On 29th June 1959, or 29 April 1961, four — or five — US Army trucks rolled into a snoozy fishing village on the Gulf of Thailand, east of Bangkok. The village was Pad Tha Ya, aka Pattaya.
The trucks disgorged a cargo of GI's on leave from fighting in Vietnam. Or perhaps 100 marines from an upcountry base at Nakhon Ratchasima. Or American sailors from nearby Sattahip naval port. Or possibly US fliers from the also nearby U-Tapao airfield. Choose the internet-published creation myth that suits you. Like most assertions made about, or in, Pattaya, the truth is mutable.
Alternatively, Pattaya’s name might derive from the arrival there of Phraya Tak (later King Taksin) in 1767. The place became known as Thap Phraya, meaning the Army of the Phraya.
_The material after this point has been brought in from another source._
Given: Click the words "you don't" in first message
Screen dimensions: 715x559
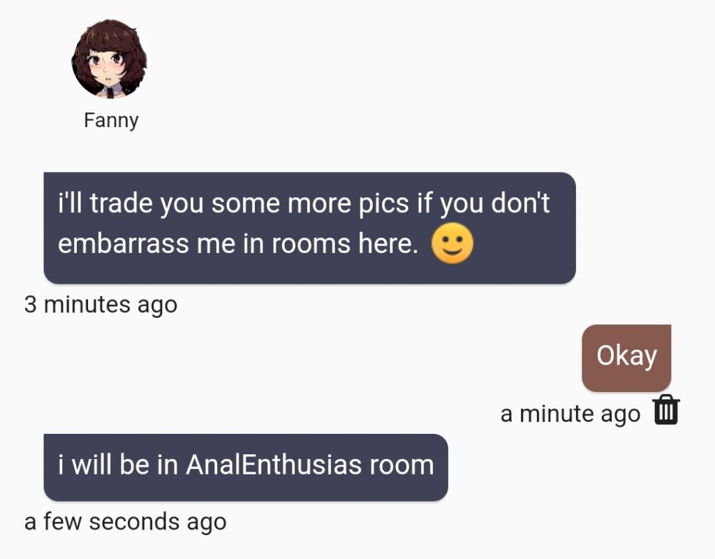Looking at the screenshot, I should pyautogui.click(x=494, y=204).
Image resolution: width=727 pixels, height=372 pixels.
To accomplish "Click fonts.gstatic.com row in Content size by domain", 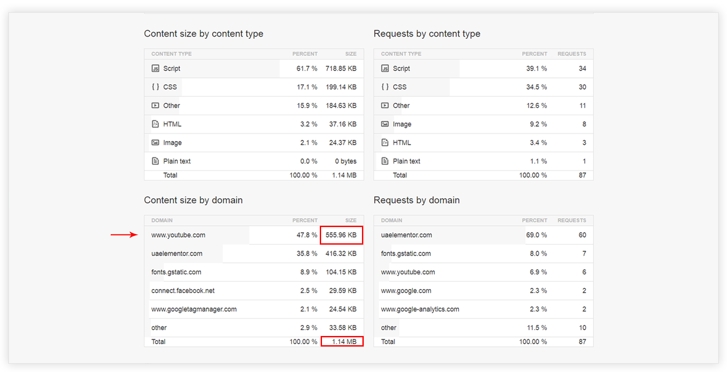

This morphed to Phatthaya, or Pad Tha Ya. Which can also mean (or so we are told) “the wind blowing from the southwest to the northeast at the beginning of the rainy season.”
Any way the wind blows (which doesn’t really matter, as Freddy Mercury noted), Pattaya today hosts over six million visitors a year. Regardless of its origins, Pattaya — aka Sodom-by-Sea or the Gomorrah-of-Tomorrah — now spells “Nightlife”. In fact the town doesn’t really get going until early evening when hundreds of beer bars thronged by chirpy hostesses start to pump up the volume. For a walk on the mildly wild side, stroll down the famous, neon-blazing Walking Street, the heart and groin of Pattaya after dark. Many visitors just pull up a pew and a beer at one of the street-front bars, there to contemplate the nocturnal human zoo in all its beauty and bawdiness.